> **PROBLEM DESCRIPTION**
Where does the string "trash" appear in the records? Copy every line that contains it.

> **SOURCE MATERIAL**
******************************
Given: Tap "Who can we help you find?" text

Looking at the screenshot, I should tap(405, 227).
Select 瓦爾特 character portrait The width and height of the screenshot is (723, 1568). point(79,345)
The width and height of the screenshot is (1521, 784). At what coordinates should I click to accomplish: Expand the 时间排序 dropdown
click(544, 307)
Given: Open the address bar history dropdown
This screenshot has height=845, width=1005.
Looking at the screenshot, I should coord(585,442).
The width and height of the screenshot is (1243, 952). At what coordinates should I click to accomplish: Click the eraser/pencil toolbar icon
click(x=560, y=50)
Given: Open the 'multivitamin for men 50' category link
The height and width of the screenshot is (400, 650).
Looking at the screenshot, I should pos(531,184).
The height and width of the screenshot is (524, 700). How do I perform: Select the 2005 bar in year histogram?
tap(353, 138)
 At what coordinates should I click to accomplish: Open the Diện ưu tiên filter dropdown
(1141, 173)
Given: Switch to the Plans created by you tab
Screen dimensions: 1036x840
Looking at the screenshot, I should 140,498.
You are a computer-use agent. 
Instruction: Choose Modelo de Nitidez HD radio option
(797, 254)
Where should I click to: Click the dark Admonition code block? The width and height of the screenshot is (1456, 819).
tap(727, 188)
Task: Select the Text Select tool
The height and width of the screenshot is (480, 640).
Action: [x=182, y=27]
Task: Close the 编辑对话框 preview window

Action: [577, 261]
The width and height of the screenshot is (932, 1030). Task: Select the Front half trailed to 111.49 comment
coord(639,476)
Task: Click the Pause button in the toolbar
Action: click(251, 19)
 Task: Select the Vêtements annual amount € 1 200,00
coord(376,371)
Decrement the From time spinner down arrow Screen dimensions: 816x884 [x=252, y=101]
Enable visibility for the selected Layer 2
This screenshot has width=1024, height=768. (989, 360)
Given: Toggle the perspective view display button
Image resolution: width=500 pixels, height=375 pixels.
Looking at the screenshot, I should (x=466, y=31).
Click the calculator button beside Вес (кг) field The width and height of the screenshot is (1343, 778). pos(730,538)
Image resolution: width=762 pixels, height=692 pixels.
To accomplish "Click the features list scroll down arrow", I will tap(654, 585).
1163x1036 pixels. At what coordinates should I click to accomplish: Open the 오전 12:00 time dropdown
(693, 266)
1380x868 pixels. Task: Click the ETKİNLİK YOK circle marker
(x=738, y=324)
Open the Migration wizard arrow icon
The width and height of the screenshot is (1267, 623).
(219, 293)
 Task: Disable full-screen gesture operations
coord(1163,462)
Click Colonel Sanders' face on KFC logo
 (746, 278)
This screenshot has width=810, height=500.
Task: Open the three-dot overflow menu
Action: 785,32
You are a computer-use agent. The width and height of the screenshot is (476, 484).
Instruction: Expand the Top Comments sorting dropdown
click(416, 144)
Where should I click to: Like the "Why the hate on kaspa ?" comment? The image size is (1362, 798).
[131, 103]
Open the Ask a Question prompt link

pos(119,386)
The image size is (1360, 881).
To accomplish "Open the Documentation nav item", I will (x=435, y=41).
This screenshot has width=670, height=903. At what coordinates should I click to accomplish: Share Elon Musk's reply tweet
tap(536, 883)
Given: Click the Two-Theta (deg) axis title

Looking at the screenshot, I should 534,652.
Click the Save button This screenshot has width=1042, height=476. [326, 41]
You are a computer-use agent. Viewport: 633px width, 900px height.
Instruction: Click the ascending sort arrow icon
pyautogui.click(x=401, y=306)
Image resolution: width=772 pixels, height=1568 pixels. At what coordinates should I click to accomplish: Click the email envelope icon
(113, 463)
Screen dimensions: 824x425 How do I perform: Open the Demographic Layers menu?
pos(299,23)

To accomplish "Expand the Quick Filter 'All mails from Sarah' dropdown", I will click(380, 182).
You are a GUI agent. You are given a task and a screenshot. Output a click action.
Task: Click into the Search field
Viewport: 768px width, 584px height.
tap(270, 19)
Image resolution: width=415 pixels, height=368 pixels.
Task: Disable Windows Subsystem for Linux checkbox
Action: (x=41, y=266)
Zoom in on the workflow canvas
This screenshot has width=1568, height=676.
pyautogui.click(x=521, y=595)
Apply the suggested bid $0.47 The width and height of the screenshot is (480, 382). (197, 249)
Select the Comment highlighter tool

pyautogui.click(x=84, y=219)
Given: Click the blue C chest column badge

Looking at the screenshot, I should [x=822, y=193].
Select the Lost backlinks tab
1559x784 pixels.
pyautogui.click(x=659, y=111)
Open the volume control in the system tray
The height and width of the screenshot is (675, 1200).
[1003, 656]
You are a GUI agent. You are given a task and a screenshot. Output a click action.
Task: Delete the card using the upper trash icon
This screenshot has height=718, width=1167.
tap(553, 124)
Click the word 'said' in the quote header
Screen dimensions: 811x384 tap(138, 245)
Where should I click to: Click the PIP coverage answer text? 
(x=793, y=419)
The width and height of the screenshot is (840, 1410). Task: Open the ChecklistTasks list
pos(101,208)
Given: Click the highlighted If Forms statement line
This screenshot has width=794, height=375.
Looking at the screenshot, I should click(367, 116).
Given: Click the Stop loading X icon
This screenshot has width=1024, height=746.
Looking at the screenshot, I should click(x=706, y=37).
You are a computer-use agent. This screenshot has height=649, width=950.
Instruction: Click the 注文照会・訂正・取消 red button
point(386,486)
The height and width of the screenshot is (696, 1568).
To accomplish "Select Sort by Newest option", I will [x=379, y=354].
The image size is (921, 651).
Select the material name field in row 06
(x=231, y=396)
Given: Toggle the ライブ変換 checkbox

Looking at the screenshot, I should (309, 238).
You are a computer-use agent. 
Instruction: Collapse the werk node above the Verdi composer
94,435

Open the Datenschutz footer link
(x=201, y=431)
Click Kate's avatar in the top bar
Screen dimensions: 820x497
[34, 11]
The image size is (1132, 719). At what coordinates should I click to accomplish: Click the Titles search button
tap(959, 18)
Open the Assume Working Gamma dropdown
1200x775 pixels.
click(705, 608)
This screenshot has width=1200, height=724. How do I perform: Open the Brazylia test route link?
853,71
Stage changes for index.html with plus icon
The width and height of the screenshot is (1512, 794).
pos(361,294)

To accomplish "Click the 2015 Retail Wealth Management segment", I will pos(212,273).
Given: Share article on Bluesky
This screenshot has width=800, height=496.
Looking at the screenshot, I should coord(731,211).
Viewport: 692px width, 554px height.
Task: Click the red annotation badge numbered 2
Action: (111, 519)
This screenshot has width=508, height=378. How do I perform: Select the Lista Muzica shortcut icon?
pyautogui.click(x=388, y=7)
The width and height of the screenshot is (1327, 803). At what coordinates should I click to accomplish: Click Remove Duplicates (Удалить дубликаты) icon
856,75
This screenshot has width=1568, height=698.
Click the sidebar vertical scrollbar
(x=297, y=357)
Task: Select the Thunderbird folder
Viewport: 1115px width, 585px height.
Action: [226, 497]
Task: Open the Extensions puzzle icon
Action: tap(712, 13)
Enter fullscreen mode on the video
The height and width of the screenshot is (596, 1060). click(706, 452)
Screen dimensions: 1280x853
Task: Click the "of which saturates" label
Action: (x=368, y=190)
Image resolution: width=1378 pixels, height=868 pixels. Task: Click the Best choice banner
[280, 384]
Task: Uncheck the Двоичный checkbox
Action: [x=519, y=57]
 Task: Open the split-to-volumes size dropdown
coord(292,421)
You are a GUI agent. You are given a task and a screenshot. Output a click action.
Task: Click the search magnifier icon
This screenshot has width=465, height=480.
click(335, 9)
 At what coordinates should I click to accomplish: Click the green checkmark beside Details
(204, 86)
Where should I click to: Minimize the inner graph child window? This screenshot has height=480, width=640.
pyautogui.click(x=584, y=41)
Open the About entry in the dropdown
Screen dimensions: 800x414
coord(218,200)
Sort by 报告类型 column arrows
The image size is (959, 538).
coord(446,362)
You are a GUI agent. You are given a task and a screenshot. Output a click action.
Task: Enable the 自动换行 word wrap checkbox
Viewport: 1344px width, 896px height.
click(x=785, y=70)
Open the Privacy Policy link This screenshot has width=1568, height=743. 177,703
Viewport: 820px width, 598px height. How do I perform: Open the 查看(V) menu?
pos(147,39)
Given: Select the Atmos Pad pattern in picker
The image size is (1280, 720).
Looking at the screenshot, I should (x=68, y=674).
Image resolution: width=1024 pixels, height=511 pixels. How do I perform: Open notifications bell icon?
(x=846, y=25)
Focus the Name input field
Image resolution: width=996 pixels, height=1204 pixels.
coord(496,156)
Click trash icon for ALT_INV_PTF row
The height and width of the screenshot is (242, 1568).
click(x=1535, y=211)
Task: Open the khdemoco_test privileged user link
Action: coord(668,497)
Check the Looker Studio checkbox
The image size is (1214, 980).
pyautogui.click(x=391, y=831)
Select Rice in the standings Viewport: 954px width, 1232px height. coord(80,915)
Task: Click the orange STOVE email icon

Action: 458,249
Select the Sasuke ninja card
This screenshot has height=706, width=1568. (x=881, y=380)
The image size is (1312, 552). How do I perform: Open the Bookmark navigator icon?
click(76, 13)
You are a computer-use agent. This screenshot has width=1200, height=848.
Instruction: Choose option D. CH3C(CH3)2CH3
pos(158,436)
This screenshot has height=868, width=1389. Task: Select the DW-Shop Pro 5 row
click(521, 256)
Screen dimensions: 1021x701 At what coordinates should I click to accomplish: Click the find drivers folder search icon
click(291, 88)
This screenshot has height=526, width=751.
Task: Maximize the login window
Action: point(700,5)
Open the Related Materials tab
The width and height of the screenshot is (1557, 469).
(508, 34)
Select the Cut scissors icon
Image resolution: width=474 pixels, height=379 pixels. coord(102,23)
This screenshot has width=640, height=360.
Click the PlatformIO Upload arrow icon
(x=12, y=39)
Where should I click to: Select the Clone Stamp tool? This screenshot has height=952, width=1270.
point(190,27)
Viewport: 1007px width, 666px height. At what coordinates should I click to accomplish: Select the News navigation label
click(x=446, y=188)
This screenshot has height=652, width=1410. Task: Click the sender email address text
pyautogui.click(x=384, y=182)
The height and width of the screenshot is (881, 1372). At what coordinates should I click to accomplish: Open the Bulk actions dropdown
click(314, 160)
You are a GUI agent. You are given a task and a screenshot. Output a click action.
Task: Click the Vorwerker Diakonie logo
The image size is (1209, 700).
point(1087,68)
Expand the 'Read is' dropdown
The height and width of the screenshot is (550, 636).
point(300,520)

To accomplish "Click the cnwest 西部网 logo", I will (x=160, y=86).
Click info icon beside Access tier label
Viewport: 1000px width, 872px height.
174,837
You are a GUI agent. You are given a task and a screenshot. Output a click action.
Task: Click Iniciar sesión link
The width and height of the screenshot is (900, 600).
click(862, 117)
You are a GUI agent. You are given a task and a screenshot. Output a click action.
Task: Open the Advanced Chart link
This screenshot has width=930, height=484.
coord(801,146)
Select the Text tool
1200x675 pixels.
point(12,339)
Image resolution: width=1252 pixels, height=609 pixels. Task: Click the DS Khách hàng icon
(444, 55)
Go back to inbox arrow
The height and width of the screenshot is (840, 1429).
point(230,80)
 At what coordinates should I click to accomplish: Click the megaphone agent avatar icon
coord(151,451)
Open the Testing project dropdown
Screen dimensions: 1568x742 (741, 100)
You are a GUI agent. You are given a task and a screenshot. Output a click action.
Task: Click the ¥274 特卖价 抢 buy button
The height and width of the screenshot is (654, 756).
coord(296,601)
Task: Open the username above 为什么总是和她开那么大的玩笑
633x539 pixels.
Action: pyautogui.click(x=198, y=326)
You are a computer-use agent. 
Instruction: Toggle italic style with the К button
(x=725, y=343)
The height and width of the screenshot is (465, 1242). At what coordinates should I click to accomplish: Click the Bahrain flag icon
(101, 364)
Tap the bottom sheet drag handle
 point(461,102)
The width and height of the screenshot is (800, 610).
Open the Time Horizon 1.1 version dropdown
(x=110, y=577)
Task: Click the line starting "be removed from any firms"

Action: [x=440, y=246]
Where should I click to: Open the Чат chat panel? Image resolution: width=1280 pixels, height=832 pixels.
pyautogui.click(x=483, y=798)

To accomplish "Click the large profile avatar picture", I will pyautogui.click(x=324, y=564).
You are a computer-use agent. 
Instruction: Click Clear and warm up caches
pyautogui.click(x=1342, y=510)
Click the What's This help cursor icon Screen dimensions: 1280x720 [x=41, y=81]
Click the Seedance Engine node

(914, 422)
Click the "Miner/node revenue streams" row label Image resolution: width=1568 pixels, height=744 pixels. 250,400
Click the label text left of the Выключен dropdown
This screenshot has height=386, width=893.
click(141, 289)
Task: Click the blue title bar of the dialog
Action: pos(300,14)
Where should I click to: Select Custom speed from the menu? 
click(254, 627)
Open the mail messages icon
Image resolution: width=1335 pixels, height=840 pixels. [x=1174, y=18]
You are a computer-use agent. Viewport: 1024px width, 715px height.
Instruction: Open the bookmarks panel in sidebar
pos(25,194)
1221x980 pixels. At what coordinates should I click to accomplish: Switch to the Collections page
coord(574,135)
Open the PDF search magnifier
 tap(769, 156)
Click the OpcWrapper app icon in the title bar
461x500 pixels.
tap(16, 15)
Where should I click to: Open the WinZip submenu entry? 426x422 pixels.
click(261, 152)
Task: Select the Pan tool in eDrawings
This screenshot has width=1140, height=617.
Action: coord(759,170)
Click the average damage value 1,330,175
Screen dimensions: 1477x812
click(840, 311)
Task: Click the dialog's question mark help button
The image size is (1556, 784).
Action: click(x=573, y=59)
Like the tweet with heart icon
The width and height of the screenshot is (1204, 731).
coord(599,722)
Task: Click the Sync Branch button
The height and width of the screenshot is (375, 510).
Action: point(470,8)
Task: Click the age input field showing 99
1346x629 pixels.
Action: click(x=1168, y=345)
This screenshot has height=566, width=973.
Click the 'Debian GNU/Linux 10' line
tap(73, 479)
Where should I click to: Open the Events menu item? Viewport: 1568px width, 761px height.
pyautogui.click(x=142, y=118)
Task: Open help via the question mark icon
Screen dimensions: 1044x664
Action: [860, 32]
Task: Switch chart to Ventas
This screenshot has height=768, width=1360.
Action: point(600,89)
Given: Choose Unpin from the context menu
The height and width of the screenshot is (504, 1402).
******************************
> **SOLUTION FOR THIS TASK**
Task: Delete the card using the upper trash icon
Click trash icon for ALT_INV_PTF row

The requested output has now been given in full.